A Hospice patient had been homeless most of his life, his criminal record blocking employment and housing. He finally secured a subsidized cottage — only to receive a terminal diagnosis soon after. Devastated, angry and hopeless, he resumed drinking which, combined with illiteracy, led to confusion and mismanagement of his medications. When Tom, our Hospice volunteer, arrived to find this gentleman standing in the center of his living room naked, head bowed, he stood next to him with an arm around his shaking shoulders as our patient sobbed out his grief and regrets.
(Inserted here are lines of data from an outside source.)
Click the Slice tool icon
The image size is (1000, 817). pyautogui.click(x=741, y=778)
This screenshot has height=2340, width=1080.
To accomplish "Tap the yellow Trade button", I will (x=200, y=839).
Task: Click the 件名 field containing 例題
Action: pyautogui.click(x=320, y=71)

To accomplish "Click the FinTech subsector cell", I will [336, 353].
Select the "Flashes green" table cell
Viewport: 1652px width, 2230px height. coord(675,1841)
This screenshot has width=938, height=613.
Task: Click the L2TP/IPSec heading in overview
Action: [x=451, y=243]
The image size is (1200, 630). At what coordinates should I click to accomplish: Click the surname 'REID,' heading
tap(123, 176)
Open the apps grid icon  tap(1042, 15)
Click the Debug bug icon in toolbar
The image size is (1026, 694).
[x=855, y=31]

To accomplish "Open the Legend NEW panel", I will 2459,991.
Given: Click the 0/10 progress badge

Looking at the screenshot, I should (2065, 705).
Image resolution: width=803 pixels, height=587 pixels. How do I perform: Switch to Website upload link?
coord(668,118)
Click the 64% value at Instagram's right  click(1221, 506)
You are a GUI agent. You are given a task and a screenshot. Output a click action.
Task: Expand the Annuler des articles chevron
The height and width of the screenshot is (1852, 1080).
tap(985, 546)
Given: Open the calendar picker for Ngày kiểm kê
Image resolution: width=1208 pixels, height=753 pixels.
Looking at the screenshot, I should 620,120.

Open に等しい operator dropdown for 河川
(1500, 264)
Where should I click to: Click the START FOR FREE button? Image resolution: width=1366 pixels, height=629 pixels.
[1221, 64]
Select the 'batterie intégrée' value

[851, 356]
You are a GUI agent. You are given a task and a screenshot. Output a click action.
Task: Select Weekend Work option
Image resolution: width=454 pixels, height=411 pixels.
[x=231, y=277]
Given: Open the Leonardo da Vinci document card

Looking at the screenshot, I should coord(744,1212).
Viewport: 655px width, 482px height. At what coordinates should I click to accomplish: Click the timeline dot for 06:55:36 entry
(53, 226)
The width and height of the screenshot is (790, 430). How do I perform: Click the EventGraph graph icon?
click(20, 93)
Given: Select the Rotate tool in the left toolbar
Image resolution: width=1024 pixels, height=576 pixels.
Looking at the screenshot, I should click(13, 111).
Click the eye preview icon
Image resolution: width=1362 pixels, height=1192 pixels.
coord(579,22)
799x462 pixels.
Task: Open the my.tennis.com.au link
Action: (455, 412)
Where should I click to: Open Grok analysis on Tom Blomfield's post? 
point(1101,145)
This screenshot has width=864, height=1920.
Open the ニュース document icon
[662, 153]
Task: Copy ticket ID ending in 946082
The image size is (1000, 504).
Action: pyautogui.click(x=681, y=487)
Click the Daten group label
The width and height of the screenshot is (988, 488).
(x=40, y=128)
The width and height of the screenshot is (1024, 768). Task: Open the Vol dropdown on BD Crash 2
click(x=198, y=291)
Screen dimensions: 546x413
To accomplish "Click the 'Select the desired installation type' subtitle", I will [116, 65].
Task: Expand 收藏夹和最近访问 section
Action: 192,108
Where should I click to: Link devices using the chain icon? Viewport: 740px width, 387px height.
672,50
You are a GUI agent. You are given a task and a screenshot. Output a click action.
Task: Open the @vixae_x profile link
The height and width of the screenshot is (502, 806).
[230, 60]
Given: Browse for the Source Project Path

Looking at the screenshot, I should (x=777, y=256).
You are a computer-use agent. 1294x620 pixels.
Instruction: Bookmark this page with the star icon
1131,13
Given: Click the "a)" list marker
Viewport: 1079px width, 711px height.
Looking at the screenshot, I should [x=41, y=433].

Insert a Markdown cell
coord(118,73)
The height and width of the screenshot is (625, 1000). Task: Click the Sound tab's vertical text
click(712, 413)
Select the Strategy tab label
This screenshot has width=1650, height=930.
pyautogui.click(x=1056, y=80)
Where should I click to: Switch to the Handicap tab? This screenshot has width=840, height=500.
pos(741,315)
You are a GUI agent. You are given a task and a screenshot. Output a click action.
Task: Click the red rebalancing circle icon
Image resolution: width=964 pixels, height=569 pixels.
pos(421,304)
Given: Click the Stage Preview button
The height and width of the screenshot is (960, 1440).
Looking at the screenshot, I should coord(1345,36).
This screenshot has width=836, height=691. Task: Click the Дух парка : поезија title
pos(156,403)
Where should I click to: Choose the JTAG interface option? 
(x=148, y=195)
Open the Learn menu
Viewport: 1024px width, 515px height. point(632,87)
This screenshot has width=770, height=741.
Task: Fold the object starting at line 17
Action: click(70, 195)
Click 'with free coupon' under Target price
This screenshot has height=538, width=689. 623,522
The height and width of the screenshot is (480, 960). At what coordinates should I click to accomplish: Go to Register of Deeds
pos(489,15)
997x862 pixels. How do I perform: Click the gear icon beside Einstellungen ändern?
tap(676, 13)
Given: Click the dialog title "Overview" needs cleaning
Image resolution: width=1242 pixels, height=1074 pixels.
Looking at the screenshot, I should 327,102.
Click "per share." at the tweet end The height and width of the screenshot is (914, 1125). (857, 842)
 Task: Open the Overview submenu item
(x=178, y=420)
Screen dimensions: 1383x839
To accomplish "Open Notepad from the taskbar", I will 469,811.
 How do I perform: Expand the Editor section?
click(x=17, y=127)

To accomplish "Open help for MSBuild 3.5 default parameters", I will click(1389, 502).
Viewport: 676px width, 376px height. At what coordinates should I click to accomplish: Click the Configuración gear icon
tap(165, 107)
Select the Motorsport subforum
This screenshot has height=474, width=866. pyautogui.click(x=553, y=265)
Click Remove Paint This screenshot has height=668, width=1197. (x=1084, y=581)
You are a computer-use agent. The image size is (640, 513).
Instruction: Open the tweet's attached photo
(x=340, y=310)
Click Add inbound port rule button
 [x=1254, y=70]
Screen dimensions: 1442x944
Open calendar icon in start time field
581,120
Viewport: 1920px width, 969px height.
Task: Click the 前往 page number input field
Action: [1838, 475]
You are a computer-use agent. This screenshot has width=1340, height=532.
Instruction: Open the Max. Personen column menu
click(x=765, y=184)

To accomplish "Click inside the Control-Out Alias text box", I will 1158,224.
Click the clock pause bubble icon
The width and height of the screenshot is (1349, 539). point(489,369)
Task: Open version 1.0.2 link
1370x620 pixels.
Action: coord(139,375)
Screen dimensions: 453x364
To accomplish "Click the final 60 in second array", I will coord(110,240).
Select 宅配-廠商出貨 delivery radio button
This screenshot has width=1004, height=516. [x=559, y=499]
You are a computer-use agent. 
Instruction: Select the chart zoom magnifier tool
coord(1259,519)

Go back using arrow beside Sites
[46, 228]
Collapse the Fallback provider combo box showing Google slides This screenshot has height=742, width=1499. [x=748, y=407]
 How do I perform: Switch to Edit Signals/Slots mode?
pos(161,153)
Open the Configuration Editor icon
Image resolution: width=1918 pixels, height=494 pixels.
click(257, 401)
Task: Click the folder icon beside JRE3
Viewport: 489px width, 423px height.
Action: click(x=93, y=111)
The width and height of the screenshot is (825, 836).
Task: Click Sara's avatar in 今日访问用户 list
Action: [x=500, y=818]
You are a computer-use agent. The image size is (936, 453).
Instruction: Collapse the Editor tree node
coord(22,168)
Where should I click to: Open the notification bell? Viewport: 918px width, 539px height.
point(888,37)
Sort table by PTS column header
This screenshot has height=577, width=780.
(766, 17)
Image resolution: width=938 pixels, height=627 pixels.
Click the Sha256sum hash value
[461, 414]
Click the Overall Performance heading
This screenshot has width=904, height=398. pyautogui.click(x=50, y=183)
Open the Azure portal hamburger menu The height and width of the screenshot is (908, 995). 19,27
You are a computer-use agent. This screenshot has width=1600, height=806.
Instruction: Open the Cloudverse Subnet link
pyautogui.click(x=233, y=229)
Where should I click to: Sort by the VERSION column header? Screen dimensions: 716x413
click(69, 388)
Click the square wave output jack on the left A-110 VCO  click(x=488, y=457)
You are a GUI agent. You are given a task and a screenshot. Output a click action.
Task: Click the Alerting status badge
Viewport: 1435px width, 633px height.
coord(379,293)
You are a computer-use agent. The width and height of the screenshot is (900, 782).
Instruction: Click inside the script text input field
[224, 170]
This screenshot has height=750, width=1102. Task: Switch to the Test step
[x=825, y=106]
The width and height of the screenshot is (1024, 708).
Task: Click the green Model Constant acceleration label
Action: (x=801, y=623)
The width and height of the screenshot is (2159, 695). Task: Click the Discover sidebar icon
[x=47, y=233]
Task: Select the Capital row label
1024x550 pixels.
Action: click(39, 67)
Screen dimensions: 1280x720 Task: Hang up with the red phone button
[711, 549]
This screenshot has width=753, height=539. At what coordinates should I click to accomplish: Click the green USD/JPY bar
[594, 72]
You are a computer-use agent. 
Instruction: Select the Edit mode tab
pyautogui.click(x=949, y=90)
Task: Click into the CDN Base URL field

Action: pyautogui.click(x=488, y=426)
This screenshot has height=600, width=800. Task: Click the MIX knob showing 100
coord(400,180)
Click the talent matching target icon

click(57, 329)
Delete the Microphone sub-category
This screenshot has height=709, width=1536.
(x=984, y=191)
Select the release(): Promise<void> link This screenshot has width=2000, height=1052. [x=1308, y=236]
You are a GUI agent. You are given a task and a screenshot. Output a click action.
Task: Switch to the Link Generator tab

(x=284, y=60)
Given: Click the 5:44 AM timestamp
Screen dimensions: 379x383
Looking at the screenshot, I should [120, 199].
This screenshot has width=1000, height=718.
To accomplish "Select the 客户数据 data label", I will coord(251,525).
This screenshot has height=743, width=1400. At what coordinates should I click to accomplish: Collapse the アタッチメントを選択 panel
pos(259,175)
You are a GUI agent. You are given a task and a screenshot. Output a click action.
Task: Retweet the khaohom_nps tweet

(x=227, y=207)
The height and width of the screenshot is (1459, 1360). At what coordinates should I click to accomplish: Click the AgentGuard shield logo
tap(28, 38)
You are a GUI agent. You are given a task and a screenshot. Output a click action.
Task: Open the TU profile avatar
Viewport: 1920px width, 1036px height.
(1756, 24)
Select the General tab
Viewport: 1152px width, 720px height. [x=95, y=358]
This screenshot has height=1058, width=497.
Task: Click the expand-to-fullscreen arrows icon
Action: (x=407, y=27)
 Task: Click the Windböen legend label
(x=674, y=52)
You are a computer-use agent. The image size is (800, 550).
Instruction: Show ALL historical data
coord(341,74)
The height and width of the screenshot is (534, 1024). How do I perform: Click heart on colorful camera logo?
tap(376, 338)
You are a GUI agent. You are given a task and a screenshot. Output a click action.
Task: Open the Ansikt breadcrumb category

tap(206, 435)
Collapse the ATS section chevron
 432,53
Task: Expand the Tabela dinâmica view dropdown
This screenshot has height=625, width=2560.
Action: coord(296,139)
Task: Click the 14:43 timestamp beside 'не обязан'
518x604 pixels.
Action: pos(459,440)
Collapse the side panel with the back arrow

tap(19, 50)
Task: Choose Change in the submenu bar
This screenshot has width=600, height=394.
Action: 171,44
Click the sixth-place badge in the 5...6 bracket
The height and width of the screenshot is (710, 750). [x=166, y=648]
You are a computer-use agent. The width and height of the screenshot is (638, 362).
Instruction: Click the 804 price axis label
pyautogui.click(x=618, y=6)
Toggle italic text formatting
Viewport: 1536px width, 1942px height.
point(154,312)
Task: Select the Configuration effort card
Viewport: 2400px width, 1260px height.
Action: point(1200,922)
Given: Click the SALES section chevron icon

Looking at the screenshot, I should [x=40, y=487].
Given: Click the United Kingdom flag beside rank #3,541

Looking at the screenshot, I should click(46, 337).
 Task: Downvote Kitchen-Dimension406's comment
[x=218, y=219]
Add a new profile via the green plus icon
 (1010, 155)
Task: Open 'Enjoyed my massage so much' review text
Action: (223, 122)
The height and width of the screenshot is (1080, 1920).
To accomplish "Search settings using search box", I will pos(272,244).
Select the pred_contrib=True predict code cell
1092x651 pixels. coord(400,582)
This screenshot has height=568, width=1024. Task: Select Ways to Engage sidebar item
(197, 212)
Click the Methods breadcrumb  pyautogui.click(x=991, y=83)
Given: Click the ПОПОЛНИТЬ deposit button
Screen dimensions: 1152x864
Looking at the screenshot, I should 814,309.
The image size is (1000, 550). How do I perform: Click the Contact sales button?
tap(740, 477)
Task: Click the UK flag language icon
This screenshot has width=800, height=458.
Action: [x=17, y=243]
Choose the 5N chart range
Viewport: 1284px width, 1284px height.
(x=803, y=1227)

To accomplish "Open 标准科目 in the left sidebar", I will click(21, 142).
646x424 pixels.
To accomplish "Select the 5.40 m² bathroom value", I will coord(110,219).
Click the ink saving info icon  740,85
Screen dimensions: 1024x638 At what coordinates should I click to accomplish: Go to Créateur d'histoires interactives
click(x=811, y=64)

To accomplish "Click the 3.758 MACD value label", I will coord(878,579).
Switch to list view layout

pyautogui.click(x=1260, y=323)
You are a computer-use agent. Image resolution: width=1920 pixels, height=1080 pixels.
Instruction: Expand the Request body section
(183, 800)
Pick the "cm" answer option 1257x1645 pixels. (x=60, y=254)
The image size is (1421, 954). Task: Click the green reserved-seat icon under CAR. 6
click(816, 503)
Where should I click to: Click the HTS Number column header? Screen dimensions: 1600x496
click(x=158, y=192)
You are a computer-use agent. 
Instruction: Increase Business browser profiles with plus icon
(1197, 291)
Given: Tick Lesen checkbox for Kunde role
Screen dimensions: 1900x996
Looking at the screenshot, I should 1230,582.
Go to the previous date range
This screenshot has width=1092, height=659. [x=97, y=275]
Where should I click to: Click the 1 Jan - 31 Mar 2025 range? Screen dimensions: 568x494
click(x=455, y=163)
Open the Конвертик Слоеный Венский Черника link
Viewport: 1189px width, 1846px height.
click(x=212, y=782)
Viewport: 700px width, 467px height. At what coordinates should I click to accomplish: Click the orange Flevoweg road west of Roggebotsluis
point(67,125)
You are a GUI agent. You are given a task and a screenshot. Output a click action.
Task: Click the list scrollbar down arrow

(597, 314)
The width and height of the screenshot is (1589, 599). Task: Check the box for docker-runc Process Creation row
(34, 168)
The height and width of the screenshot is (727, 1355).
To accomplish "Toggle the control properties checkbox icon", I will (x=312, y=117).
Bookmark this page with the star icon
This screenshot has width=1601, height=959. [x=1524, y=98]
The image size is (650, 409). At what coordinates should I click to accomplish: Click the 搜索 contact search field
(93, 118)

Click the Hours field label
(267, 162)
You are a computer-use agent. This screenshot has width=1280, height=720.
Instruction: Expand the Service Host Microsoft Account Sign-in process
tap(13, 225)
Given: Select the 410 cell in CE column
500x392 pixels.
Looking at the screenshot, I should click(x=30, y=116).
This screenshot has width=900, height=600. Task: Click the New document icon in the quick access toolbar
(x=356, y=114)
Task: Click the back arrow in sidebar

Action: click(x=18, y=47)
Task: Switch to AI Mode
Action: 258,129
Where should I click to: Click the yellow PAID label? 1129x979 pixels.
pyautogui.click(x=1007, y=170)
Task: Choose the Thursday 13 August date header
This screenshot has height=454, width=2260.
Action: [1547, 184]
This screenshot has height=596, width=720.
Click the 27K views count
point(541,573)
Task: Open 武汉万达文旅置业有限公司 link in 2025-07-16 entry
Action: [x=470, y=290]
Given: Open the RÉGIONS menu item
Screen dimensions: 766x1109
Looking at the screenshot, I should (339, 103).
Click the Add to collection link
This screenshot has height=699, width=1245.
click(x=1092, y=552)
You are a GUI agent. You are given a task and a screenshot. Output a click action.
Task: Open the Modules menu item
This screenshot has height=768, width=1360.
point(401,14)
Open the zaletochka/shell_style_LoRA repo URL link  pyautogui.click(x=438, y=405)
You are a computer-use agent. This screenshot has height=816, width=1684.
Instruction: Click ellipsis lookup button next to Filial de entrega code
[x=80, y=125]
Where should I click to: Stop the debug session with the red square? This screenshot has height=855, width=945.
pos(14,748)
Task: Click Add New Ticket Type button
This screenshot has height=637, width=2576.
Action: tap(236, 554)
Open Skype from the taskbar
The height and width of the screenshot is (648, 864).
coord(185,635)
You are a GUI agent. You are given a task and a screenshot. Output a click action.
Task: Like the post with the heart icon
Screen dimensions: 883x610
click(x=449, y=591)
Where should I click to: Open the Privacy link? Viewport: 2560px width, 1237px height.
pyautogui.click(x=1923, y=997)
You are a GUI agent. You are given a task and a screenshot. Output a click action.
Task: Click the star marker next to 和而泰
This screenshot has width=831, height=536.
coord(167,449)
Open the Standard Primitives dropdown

He had to leave his beloved cottage for care in a facility and when he exhaled his last breath, an aide who had befriended him was holding his hand reassuringly. 

Please Forgive Me    *    I Forgive You    *    Thank You    *    I Love You 

I have witnessed the healing of intractable sadness; the healing of families too long divided; the healing words that take a lifetime to say, and the healing that comes only as a patient dies after a very long good-bye. 

I witnessed the beautiful surrender of a dying teenager, wrapped in the arms of his brother lying beside him and their mother singing, so that the very last thing he felt and heard was their love. 

I witnessed a dying wheat rancher in a coma, blessed by his daughter with juniper boughs placed around him in his bed, offering the familiar fragrance of his beloved land. 

My Hospice patients taught me about slowing life down and making room for what is truly important. It doesn’t take someone special to have the capacity to show kindness and compassion. It is in our bones. The work of Hospice is to help people fully live until they die. 

“I slept and dreamt that life was joy. I woke and found that life was service. I acted and behold, service was joy.” — Rabindranath Tagore.